= Legion (novella series) =

Series of novellas by Brandon Sanderson

Legion, or the Stephen Leeds series, is a series of science fiction novellas created by American author Brandon Sanderson. Sanderson authored the first three stories (all published through Subterranean Press): Legion, first published on August 31, 2012, Legion: Skin Deep in November 2014, and Legion: Lies of the Beholder in September 2018. Death and Faxes, co-authored by Max Epstein, David Pace, and Michael Harkins, was released in June 2022. The books have received favorable reviews.

== Background ==
Sanderson wrote the first story on the flight home from France in the summer of 2011. It "came from an idea I'd been kicking around in my head for a few months, and the time seemed right to explore it on paper. When finished, I sent it out to my agent - and we had a Hollywood option by the end of the year.

== Plot ==

=== Legion ===
Legion (2012) tells the story of Stephen Leeds, better known as 'Legion', a man whose unique mental condition allows him to generate a multitude of personae. He is a brilliant problem solver, rich and quite good at what he does, helped by his hallucinations. However, he would rather be left alone, and that means no researchers or psychologists who want to get to the bottom of his abilities.

But then Legion receives a letter with a mysterious, impossible picture, and he can't resist traveling the world to search for answers. He must track down a missing inventor who disappeared with a camera that can take pictures of the past. Helped by Monica, who is also searching for the inventor, he travels to Jerusalem to solve the problem.

=== Legion: Skin Deep ===
Stephen is called on to help a friend after the mysterious disappearance of a body. His investigation is hampered by the interference of a trained assassin and the dead man's younger brother. Stephen and his invisible entourage face danger at every turn whilst looking into the body theft and the man's secretive work on human cells.

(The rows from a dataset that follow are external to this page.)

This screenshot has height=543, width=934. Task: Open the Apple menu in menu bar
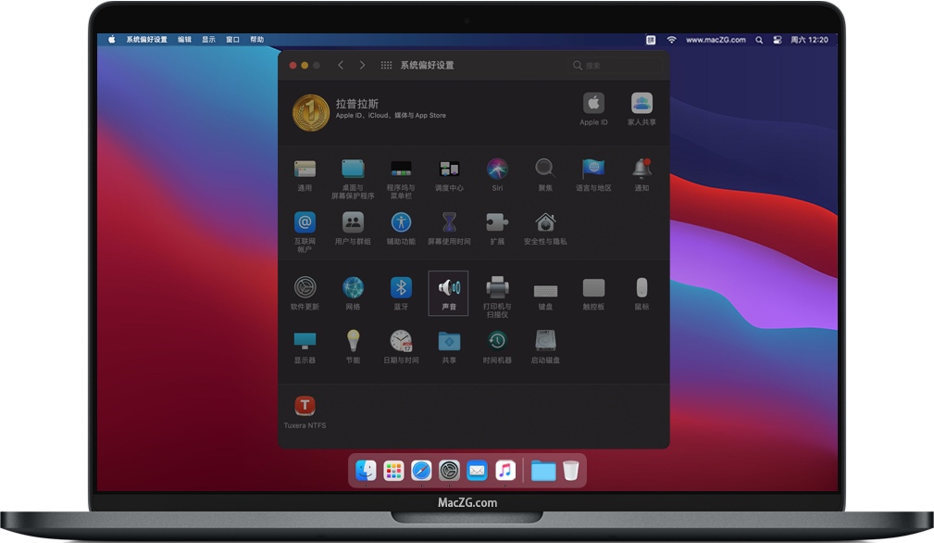112,40
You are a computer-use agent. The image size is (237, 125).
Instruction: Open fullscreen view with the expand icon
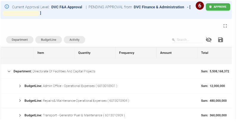click(x=225, y=26)
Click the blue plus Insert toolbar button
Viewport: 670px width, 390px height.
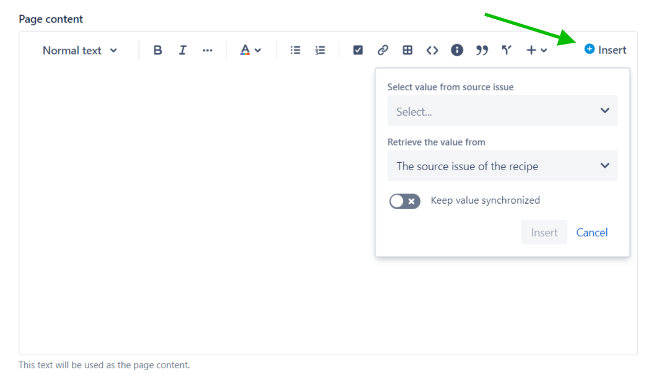point(605,50)
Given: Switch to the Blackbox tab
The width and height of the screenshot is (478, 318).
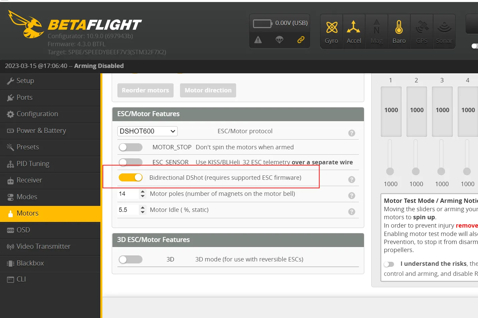Looking at the screenshot, I should coord(30,263).
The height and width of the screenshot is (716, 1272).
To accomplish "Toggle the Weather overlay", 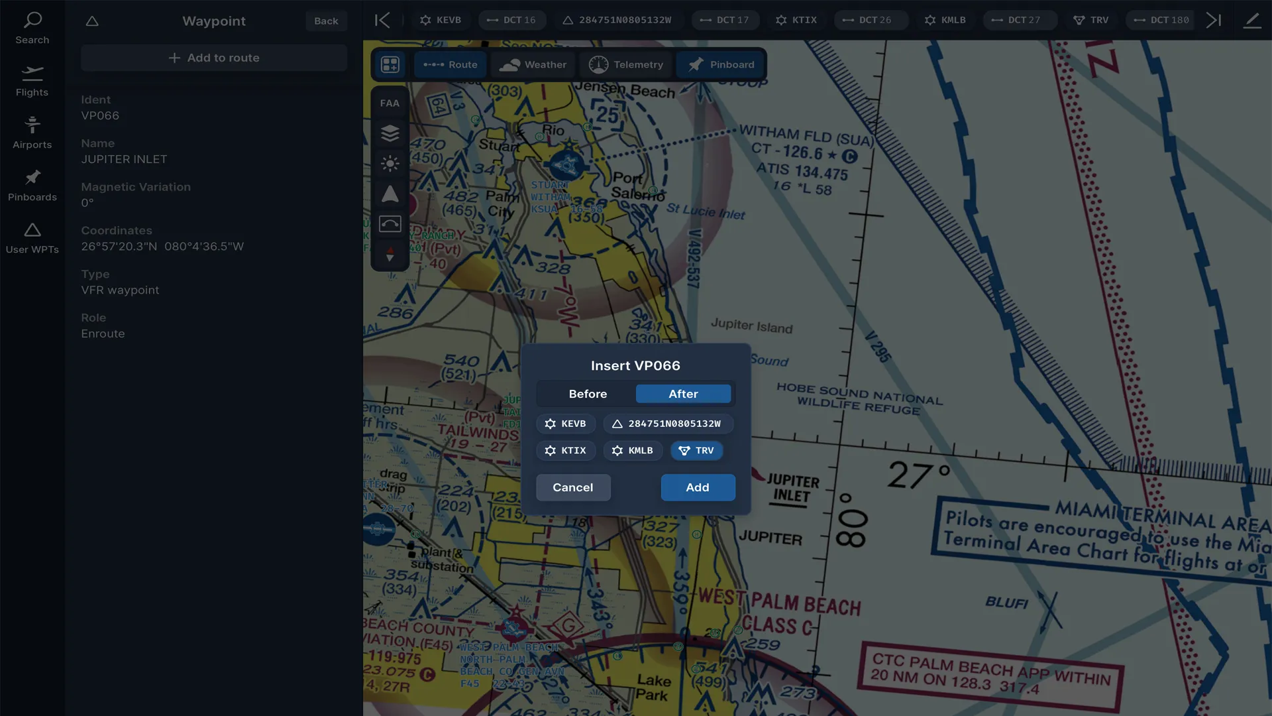I will (x=533, y=64).
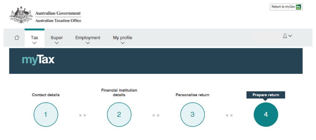Click Australian Taxation Office text link
The image size is (316, 140).
[x=58, y=20]
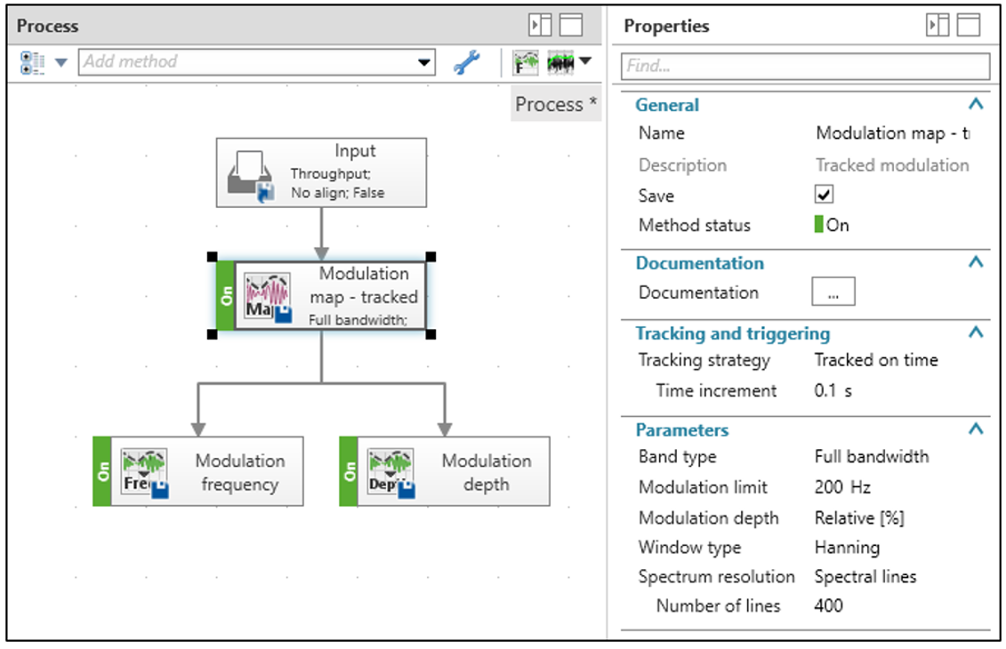The image size is (1006, 649).
Task: Toggle the Save checkbox
Action: pyautogui.click(x=824, y=195)
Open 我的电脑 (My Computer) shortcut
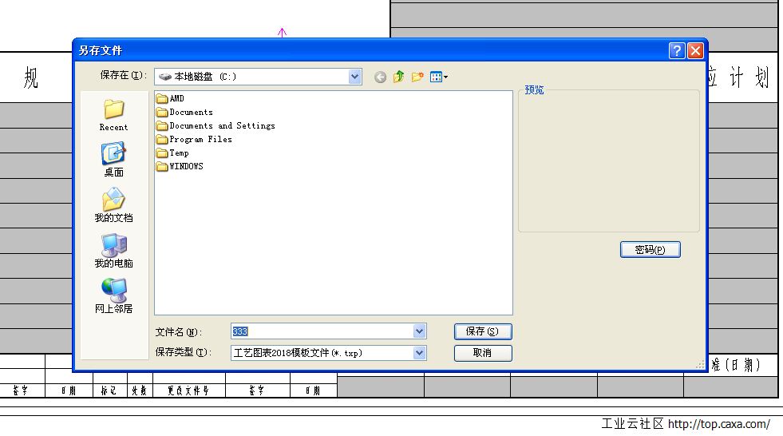 113,251
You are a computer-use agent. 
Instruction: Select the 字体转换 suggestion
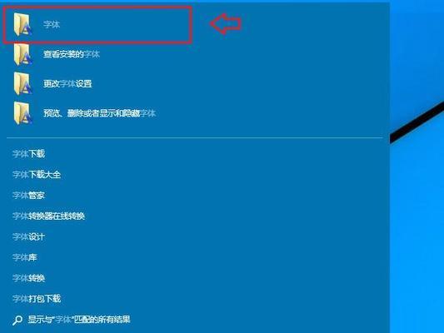click(28, 278)

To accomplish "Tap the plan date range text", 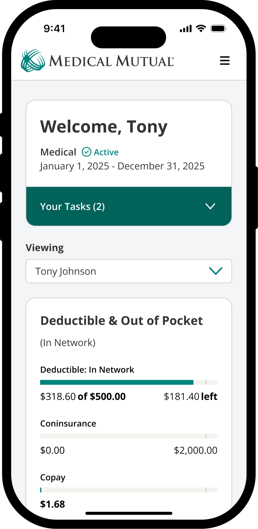I will tap(122, 166).
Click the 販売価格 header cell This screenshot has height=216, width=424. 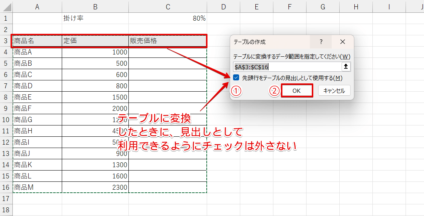coord(168,41)
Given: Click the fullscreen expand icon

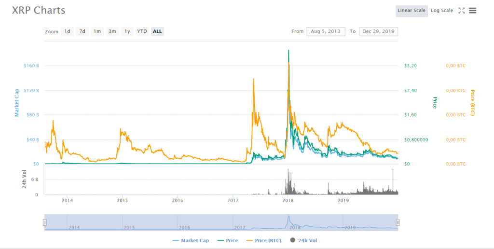Looking at the screenshot, I should [x=461, y=11].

=== Legion: Lies of the Beholder ===
Two unrelated events start it off: the disappearance of one of Stephen's many "aspects", Armando, and an unexpected cry for help from Sandra, the woman who helped him learn to live with his condition many years before. The combination of the two leads to a sinister high-tech firm specializing in advanced methods of human incarceration.

===Death and Faxes===
Set sometime between the end of Legion and Lies of the Beholder, Stephen Leeds works with the IRS to track down a hacker who uses technology to confuse, control, and kill people. Co-authored by Max Epstein, David Pace, and Michael Harkins.

==List of works in the series==
Works are by Sanderson unless otherwise noted.
- Legion (September 2012, Subterranean Press, ISBN 978-1-59606-485-0)
- Legion: Skin Deep (November 2014, Subterranean Press, ISBN 978-1-59606-690-8)
- Legion: Lies of the Beholder in Legion: The Many Lives of Stephen Leeds (September 2018, Tor Books, ISBN 978-1-250-29779-2)
  - Published separately in December 2018 through Subterranean Press (ISBN 9781596068858)
- Death and Faxes (June 2022, Recorded Books, audio only)

== Reception ==
Legion has been well received by reviewers, one commenting: "This is the first time I wish a Brandon Sanderson story was longer than it ended up being. Maybe we'll get to read more about Stephen "Legion" Leeds in future stories or novels, if Sanderson finds the time between all his other projects. Leeds is definitely a character with enough depth to lead an entire novel, or even a series. Based on this short teaser novella and Sanderson's writing talent, Legion could be the starting point for a great contemporary fantasy/crime hybrid".

==Television rights==
In 2013, Sanderson posted on his blog that Lionsgate has the rights for a Legion television show under option, and later said the TV rights were purchased by Lionsgate sometime in 2012. As of September 2020, the rights are held by Cineflix Media.